■ **TEXTO DE ORIGEM**
--------------------------------------------------
Desde que God of War fez sua estreia no PlayStation 2, tenho acompanhado a série com momentos de maior e menor proximidade. Enquanto cheguei a ter todos os jogos para console, só fui terminar os capítulos portáteis disponíveis no PSP antes da chegada do reboot de 2018 — e foi somente com ele que me encantei de vez pela franquia.
Muito disso acontece porque, apesar de ser uma série mecanicamente competente desde sua estreia, ela nunca teve um protagonista com o qual pude me identificar. Apesar de ter começado a jogá-la quando estava nos meus anos de maior drama/angústia interna adolescente, a maneira violenta como Kratos lidava com o mundo a seu redor sempre me pareceu rasa.
Mesmo que a Sony Santa Monica tenha bolado para ele uma árvore genealógica repleta de dramas familiares, parecia que as motivações do personagem não eram muito reais. Mesmo em God of War: Chains of Olympus, que prometia explorar a tragédia do assassinato da mulher e filha de Kratos, elas pareciam mais como “objetivos a cumprir” do que elementos que ajudavam a enriquecer o personagem — e muito disso se deve à resposta unilateral por parte dele, que era sempre baseada na raiva e violência.
--------------------------------------------------
■ **MATERIAL FORNECIDO**

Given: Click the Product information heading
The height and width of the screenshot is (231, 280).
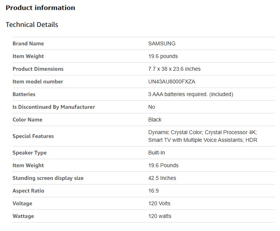Looking at the screenshot, I should tap(40, 8).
--------------------------------------------------
■ **O QUE FAZER**
Dê continuidade ao texto sobre a série God of War, começando logo após a última frase apresentada. A listagem não tem nenhum papel aqui.

■ **RESULTADO DO EXERCÍCIO**
Embora a série esteja em um ponto alto novamente, lembro bem dos tempos em que ela parecia ter finalmente esgotado suas ideias e chegado ao fim. Depois de terminar de exterminar o panteão grego em God of War III, Kratos ainda foi o protagonista de God of War: Ascension, game que foi bastante criticado pela repetição de elementos de gameplay e, principalmente, por suas ideias que não iam para nenhum lugar novo.
Justamente por isso, a Sony Santa Monica precisou mudar não somente a perspectiva da série, mas o personagem em si, como forma de garantir que a franquia continuaria relevante. E tudo isso foi feito de maneira surpreendente, sem negar o que foi feito no passado ou mudando completamente a personalidade do protagonista.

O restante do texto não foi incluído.